對於韓浩而言,河內韓氏家族的聲望還是非常重要的,用家族的聲譽來向海內名儒作保,這事情回頭一旦有了變化,那對河內韓家來說,無異於在聲名上就會有滅頂之災。
到時候,韓家人在三河之地好幾年都抬不起頭來。
問題是,話都已經談到這個份兒上了,特別是當著劉檢的面,韓浩剛才還拍著胸脯給王王匡做保,說王匡絕對沒有謀害劉儉的意思……眼下這封書信若是不寫,適才所言豈不都是虛妄?
除非韓浩改口,不然這封書信他是寫定了。
韓浩仔細的想了想,覺得王匡應該也不是那麼不靠譜的人。
你要換成韓浩,現在站在王匡的角度上,他是絕對不會去謀害劉儉的。
想通了這點之後,韓浩當即向著劉儉保證。
“好,既如此,韓某願意以河內韓氏家族的聲譽來向將軍和盧府君做出保證,保證王府君對劉將軍絕無歹意。”
劉儉滿意的笑容:“有河內韓氏中人親自書信為證,盧師那邊想必也可以放心了……我這邊再找幾位手下的河北名士做見證人,則可保此事萬無一失,回頭我去往河內,也就放心了。”
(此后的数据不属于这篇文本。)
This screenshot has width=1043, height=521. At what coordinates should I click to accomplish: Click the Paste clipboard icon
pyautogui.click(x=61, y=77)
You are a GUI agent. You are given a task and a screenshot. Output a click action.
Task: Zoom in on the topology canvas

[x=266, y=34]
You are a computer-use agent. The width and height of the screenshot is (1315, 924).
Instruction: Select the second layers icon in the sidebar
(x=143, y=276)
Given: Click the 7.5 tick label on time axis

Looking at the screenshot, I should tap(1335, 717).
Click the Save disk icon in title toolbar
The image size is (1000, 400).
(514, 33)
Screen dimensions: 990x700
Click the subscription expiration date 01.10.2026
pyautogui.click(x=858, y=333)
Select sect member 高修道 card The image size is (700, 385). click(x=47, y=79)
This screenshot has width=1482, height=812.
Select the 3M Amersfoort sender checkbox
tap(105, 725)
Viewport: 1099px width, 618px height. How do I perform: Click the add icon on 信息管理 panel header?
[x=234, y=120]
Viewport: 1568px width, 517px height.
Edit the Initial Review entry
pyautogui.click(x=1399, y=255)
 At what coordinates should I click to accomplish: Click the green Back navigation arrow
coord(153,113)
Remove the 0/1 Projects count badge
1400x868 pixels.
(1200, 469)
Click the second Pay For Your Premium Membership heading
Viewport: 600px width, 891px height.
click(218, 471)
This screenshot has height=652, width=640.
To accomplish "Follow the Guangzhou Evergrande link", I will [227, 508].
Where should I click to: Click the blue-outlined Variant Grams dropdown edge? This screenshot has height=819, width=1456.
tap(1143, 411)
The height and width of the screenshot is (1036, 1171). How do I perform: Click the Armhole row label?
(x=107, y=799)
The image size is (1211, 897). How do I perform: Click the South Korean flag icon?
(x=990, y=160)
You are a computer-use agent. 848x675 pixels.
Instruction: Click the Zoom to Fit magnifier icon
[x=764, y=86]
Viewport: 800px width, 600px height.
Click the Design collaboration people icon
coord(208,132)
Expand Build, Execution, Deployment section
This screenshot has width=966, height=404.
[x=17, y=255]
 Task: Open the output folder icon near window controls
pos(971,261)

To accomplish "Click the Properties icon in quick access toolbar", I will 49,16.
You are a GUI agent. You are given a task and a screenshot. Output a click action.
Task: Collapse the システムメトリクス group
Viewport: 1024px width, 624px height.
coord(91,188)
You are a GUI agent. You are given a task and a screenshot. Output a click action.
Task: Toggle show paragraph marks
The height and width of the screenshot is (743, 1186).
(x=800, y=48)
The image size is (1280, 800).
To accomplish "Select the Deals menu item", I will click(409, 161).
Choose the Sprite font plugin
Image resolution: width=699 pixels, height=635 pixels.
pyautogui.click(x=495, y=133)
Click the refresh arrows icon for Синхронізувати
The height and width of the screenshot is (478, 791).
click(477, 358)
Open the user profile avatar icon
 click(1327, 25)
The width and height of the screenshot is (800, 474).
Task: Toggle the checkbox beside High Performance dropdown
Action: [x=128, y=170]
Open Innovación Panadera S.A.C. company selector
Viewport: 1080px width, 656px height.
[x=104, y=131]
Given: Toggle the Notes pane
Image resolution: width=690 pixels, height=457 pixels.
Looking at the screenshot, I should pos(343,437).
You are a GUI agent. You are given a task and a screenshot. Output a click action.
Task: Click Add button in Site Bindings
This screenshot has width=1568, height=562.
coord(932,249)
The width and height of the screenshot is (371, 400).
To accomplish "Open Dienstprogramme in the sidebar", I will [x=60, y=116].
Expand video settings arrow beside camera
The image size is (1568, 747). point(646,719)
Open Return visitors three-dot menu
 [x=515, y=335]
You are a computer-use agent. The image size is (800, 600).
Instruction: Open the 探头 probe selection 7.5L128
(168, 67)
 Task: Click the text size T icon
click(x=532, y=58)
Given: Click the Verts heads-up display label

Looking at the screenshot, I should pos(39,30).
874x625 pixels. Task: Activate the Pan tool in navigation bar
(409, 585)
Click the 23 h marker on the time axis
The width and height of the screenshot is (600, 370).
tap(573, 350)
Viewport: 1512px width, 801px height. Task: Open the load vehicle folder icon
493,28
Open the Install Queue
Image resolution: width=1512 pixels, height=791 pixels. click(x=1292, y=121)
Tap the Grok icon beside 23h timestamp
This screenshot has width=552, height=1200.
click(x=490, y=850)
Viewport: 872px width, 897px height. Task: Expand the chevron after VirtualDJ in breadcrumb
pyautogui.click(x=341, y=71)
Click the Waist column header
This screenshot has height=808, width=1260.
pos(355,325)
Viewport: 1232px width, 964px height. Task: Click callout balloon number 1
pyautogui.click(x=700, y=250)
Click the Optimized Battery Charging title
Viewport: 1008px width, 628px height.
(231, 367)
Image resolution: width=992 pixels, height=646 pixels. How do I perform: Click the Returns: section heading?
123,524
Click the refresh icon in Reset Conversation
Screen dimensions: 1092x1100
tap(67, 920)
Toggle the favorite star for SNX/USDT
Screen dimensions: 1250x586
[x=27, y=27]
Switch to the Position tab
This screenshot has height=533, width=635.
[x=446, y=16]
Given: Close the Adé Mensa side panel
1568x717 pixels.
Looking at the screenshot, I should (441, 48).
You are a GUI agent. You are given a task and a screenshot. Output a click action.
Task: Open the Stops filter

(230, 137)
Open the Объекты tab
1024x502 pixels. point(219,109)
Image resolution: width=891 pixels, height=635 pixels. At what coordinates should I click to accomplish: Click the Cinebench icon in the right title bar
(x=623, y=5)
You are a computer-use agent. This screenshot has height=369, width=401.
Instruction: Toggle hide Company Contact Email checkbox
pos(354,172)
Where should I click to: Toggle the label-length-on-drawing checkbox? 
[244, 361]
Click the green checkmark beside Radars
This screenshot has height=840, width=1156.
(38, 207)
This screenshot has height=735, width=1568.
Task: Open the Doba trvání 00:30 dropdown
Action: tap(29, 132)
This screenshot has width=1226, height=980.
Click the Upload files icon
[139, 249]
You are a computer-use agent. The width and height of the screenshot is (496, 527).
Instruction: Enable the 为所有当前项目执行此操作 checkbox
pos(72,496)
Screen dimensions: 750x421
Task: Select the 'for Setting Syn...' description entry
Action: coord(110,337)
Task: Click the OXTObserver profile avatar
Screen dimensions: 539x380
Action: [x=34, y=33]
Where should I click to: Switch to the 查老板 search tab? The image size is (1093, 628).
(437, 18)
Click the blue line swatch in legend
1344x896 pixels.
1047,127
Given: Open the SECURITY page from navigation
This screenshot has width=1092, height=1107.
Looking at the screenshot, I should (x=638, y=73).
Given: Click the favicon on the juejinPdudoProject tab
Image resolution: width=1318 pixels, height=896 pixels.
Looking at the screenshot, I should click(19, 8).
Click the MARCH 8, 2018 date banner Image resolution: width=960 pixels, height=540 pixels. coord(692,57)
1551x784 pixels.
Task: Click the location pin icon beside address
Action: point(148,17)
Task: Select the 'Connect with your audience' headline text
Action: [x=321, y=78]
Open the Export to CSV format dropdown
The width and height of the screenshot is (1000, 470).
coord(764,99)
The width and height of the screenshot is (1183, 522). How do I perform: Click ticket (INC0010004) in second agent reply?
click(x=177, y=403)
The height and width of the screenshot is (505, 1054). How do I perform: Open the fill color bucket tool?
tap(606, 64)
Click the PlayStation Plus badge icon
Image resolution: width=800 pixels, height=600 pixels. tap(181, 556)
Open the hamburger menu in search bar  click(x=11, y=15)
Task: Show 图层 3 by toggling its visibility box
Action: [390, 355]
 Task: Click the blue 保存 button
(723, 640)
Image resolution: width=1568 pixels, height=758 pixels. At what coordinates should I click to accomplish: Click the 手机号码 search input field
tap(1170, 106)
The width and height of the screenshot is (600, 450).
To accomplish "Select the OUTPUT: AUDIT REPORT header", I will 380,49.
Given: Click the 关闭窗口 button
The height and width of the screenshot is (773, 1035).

隨後,劉儉找來了以田豐為首的一眾有名之士,在他們的見證下,劉儉與韓浩一同為盧植寫的書信。
韓浩以河內韓氏家族的聲譽替王匡做出了保證。
而一眾作為見證人的河北名士也紛紛在簡牘上題字作證。
……
韓浩在劉儉的營中住了一夜,隨後第二日就返回河內去向王匡稟報。
韓浩告知王匡,劉儉大概在五日之後,便起三軍將士前往河內,借道去往雒陽。
為了不在劉儉和盧植的面前失顏面,韓浩請王匡做好犒賞三軍的準備。
聽韓浩說完之後,王匡半晌沒有回話。
他一臉陰沉,似乎在思考著什麼。
眼看王匡這種狀態,韓浩的心不由向下沉了一沉。
一股不安的感覺在他心中急速擴大。
少時,就聽王匡緩緩的開口道。
“元嗣,事到如今,有些事我是不能再瞞你了,其實袁本初已經來了書信,為了防止劉德然進入司州與其相爭,本初讓我在河內招待劉儉之事……設下鴻門宴,一舉將其剷除。”
聽了這話,韓浩只感覺眼前一黑,差點沒昏死過去。
我特麼剛在那邊立完誓啊,還是以全家的聲譽落在筆頭上的那種,我這麼信任你,你就辦這事兒?你特麼對得起我嗎?
韓浩定了定心神,顫抖道:“府君答應了?”
王匡似乎沒有注意到韓浩的神色有異常。
“沒有答應。”
韓浩聽到這,心落了下來。
還行,關鍵時刻,王府君還是沒有辜負我的信任的……
不想王匡卻是話鋒一轉。
“我只是與袁本初商議,趁著劉德然過境之後,切斷他的退路和糧道,卻不是設下鴻門宴殺他。”
韓浩直感覺眼前再次發黑。
這有什麼不一樣嗎?
王府君啊,我們河內韓氏這次算是徹底讓你給坑死了。